Slumberjack trail tent 3. I wanted a 3 person so my wife and I could use it for some car camping too.
Thermarest pad (found used on Craigslist for ~$20)
Mummy bag Not the smallest one out there, but it's what I have and is comfy. Better suited for car camping than motorcycle camping, but these three things fit really nicely on the pillion and made a nice little back rest too.

Collapsible dishes (4 oz and 16 oz). http://www.amazon.com/dp/B004Y3I0SI I'll probably only bring the two smaller dishes as that should be enough for food and coffee. Although I wish the 4 oz cup was more like 8oz, but it's all good. The small one fits nicely in the big one for storage.

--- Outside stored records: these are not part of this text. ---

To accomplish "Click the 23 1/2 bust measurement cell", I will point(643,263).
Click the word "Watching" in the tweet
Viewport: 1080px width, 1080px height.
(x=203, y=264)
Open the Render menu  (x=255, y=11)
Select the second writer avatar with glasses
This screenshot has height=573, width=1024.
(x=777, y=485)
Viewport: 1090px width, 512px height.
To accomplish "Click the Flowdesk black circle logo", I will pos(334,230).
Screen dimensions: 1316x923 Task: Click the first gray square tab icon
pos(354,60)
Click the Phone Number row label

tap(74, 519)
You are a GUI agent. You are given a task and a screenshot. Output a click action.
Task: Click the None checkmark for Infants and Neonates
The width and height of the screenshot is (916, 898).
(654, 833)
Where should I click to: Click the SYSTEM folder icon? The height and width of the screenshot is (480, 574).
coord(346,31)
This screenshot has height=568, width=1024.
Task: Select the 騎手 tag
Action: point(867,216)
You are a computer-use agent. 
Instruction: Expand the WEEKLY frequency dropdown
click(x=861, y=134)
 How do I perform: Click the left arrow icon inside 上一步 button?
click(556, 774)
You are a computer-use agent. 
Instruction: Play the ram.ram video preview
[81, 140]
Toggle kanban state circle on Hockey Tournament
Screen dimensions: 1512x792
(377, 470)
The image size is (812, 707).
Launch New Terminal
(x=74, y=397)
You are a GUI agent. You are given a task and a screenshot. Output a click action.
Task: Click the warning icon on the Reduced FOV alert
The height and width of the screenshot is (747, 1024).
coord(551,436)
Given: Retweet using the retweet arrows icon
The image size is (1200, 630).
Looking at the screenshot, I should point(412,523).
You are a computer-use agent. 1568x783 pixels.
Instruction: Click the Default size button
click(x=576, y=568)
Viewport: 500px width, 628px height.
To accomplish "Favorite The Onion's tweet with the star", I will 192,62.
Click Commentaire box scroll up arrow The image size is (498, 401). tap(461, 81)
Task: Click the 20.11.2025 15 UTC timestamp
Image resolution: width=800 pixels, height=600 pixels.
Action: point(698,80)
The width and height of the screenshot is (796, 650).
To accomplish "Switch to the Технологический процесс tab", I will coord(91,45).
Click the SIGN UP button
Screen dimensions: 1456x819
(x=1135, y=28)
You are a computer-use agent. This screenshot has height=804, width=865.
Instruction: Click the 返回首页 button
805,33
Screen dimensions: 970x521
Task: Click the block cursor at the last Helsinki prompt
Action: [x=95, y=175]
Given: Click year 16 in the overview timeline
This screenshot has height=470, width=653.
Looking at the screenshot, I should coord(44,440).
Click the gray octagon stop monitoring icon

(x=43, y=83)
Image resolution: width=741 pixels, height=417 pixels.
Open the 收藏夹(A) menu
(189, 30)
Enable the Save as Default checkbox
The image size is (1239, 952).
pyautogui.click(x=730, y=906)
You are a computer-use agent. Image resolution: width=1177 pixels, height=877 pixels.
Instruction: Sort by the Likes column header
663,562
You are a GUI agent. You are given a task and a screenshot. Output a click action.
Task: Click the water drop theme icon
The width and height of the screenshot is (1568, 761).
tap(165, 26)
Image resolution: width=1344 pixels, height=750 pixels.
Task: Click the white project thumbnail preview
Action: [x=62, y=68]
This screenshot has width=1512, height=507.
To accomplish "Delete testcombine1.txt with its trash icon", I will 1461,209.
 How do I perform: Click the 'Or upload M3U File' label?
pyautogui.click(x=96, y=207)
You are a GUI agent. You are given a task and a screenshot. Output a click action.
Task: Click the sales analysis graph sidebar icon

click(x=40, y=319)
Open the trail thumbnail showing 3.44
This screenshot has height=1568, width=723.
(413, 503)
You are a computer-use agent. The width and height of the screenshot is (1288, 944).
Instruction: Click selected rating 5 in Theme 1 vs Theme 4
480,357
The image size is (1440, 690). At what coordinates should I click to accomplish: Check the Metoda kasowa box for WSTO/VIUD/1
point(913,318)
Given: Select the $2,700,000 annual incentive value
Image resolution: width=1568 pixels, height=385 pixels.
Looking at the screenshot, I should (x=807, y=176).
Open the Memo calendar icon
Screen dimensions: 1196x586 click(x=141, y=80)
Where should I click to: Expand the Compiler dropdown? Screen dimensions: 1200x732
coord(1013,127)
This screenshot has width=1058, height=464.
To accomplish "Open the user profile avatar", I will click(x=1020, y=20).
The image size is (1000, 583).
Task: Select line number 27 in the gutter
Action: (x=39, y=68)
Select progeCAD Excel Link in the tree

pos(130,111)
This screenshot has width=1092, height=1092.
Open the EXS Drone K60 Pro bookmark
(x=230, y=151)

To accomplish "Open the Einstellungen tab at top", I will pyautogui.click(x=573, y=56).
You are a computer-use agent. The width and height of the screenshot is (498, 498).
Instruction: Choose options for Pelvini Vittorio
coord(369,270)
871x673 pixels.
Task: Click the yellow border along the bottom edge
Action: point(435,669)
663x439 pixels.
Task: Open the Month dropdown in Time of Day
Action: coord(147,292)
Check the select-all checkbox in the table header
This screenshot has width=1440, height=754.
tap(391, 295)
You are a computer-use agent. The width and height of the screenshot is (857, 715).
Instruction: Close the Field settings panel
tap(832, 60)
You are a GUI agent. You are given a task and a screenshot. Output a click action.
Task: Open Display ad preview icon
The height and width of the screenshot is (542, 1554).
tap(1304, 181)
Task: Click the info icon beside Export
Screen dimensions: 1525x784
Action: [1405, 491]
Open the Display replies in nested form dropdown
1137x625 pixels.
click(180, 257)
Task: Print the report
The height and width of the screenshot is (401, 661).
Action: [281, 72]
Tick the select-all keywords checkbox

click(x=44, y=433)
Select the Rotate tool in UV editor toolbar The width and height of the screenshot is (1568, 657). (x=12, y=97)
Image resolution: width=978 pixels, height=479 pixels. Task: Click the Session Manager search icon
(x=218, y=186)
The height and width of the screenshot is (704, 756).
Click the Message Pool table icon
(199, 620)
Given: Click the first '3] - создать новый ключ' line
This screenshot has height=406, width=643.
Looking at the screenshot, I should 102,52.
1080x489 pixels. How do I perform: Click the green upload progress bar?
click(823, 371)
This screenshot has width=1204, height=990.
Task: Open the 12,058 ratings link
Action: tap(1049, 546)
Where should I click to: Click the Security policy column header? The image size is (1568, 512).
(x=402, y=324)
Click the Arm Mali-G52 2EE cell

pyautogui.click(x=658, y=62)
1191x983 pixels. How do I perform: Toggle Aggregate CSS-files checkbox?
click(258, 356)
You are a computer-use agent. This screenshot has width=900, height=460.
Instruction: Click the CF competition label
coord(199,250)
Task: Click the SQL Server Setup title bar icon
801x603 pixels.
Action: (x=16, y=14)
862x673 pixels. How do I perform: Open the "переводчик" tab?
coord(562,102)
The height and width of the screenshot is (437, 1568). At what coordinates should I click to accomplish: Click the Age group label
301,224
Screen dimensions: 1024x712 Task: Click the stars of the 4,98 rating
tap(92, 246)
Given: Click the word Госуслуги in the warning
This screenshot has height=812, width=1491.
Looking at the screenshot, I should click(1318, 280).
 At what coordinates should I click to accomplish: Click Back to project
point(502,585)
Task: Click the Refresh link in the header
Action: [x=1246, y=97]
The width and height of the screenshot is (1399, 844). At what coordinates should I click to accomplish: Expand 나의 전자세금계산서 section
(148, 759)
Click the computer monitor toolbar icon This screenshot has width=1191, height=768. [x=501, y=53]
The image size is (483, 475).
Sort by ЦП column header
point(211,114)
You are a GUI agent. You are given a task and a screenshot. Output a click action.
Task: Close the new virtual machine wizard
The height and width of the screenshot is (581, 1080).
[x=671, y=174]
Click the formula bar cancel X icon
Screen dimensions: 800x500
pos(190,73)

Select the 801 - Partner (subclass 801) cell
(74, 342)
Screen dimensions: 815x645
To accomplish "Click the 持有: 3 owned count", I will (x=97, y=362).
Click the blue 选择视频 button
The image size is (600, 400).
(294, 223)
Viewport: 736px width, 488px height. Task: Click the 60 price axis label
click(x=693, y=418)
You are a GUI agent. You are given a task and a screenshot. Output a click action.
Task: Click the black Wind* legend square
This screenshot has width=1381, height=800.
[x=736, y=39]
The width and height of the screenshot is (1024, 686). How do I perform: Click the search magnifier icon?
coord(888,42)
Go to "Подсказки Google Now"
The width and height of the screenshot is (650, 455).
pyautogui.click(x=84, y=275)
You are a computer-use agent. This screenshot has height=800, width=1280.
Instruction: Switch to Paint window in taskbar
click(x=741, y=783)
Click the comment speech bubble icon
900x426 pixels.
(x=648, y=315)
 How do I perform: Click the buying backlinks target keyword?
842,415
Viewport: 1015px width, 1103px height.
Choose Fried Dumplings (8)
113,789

I'll need a handful of other campsite things, small essential things. I have a handful of things that would be great to have, but might not be able to swing it. I would love a small axe to help with chopping up wood for kindling for building campfires. I'd love a thermarest trekker chair kit, but it's pricey for a little bit of webbing and cloth and that turns me off.

I'm trying not to spend too much money on these things, but as this is new to me I realize that I'll need to get myself set up but even entry level stuff adds up. I'm a fan of having the right tools and doing things the right way. It's much easier, much less frustration.


Tent, pad, sleeping bag on pillion. Backpack with clothes and a little food in top case. Climbing gear and 3L camelback in one side case. A few extra warm clothes and lunch in the other side case. Bike felt nice with the extra stuff on there. I dialed up the re-bound on the rear shock two clicks and it felt great.


I hope to do a 2 night trip down to the Santa Cruz Mountain area in the next couple of weeks for some more camping and climbing. I plan to have a little more of my gear in order and we'll see how it all works out with space and packing and such.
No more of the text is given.